Nine financial firms agreed Tuesday to adopt a fee disclosure template developed by state regulators and other groups that is designed to help clients understand and compare service and maintenance costs.
The North American Securities Administrators Association, which represents state regulators, said Fidelity Investments, Prudential Financial Inc., 1st Global, Cambridge Investment Research Inc., Commonwealth Financial Network, FSC Securities Corp., Royal Alliance Associates Inc., SagePoint Financial Inc. and Woodbury Financial Services Inc. will begin using the fee disclosure schedule.
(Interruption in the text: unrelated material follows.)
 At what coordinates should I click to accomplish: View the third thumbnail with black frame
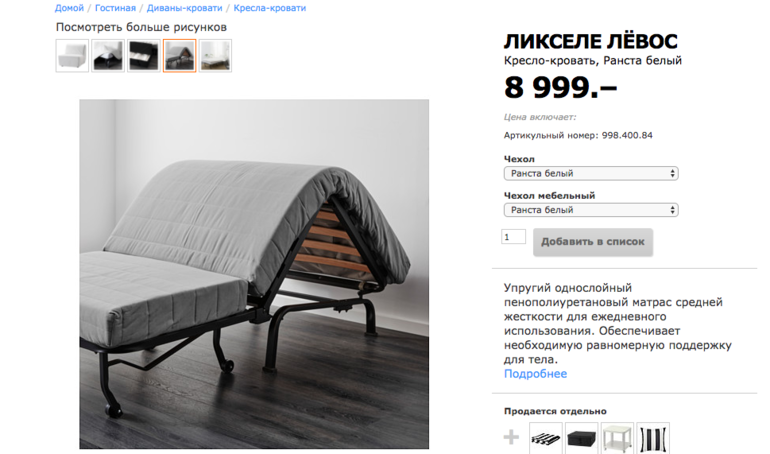144,55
Those firms join LPL Financial, Morgan Stanley, Prospera Financial Services and Signator Investors Inc., which were already using the template and helped design it. Other groups that participated in putting together the model disclosure were the Financial Industry Regulatory Authority Inc., the Securities Industry and Financial Markets Association and the Financial Services Institute.
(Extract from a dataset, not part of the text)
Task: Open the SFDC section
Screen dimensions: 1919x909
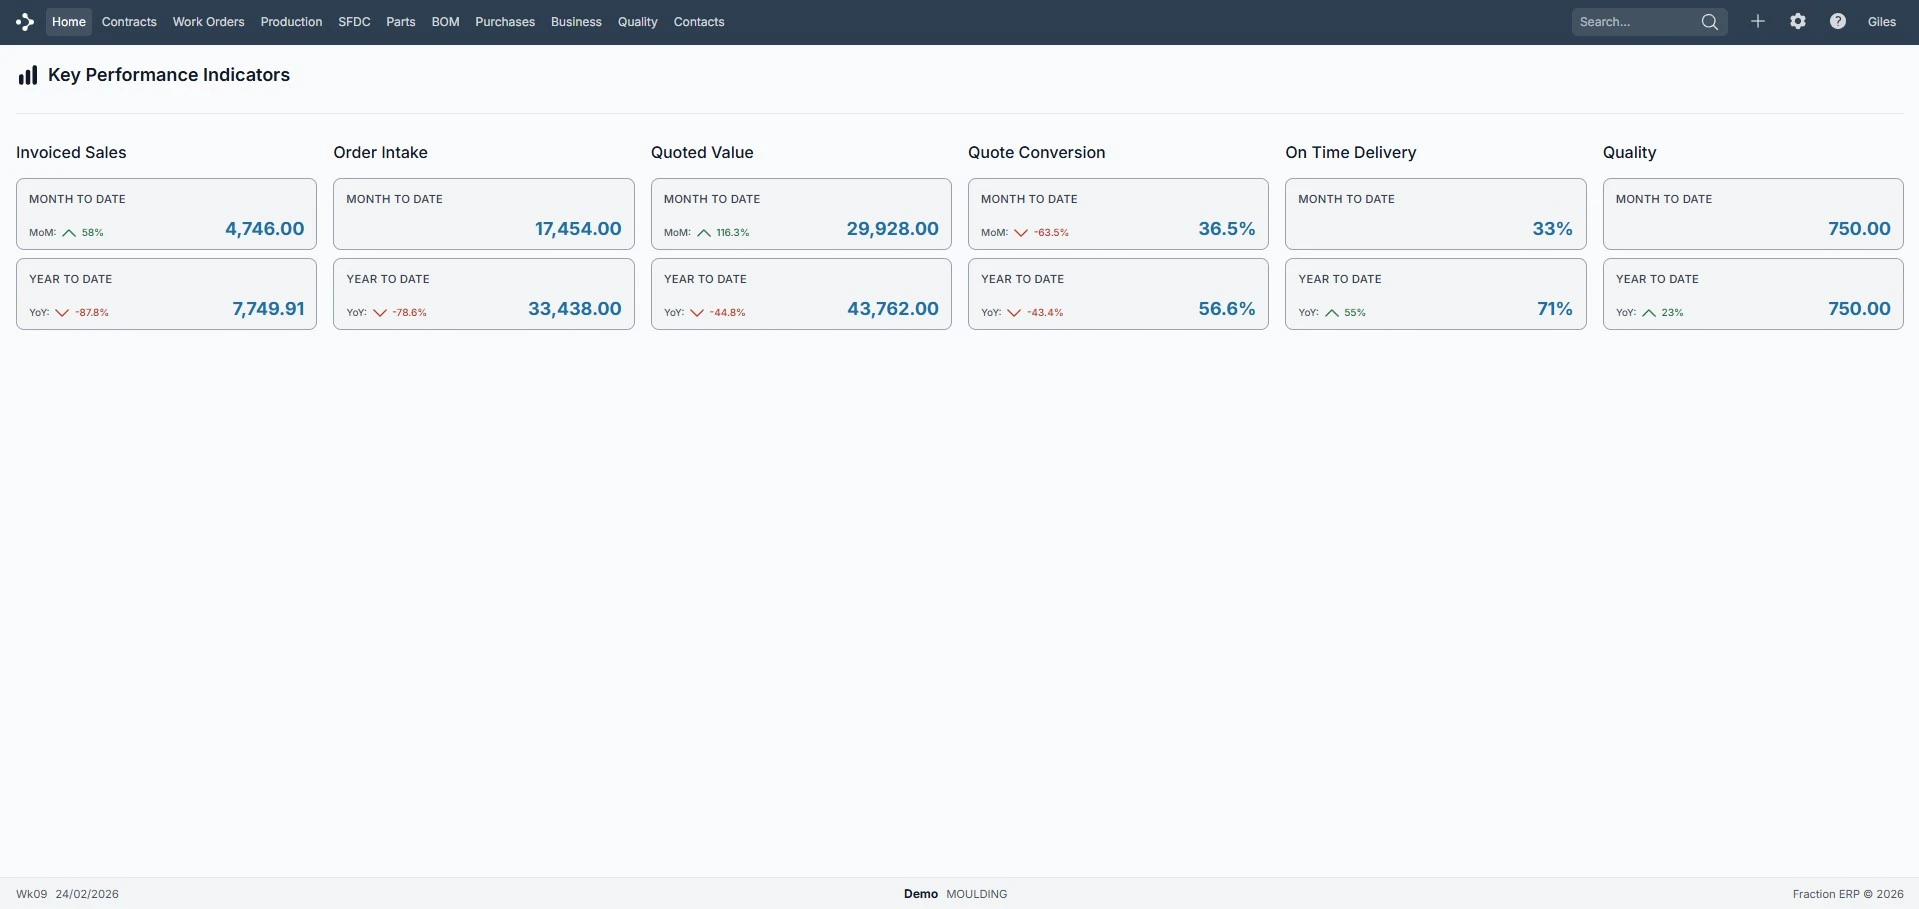Action: point(354,21)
"This collaborative initiative between regulators and industry helps increase the transparency of fee disclosure for investors," Mike Rothman, NASAA president and Minnesota Commissioner of Commerce, said in a statement. "I commend all firms that have taken the initiative to help bring uniformity to the disclosure of broker-dealer service and maintenance-related fees, and I encourage the implementation of this sound business practice to others to provide the same level of disclosure to their clients."
Knut Rostad, president of the Institute for the Fiduciary Standard, gave NASAA credit for helping illuminate fees.
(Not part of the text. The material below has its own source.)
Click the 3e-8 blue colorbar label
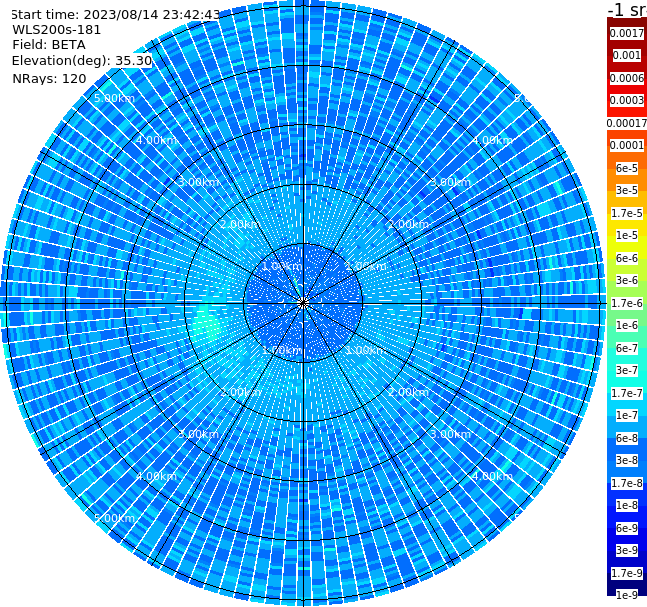 coord(627,460)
"For firms where this is not being done, this is a solid step forward," Mr. Rostad said.
A sample template of the fee schedule posted on the NASAA website covers more than a dozen fees related to account maintenance, such as an annual account fee, Roth IRA conversion charge and miscellaneous expenses, and cash-management services, such as ATM, checking and credit-card fees. The form does not include commissions or third-party payments.
The fee disclosure model was first released in 2015 by a working group NASAA formed a year earlier, after a study found "wide disparity" in the way brokers told their clients about fees.
"The working group's goal is to develop meaningful account and service fee disclosure and transparency," NASAA said in a statement. "They must be simple to read, easily accessible and helpful for retail investors to understand and compare fees."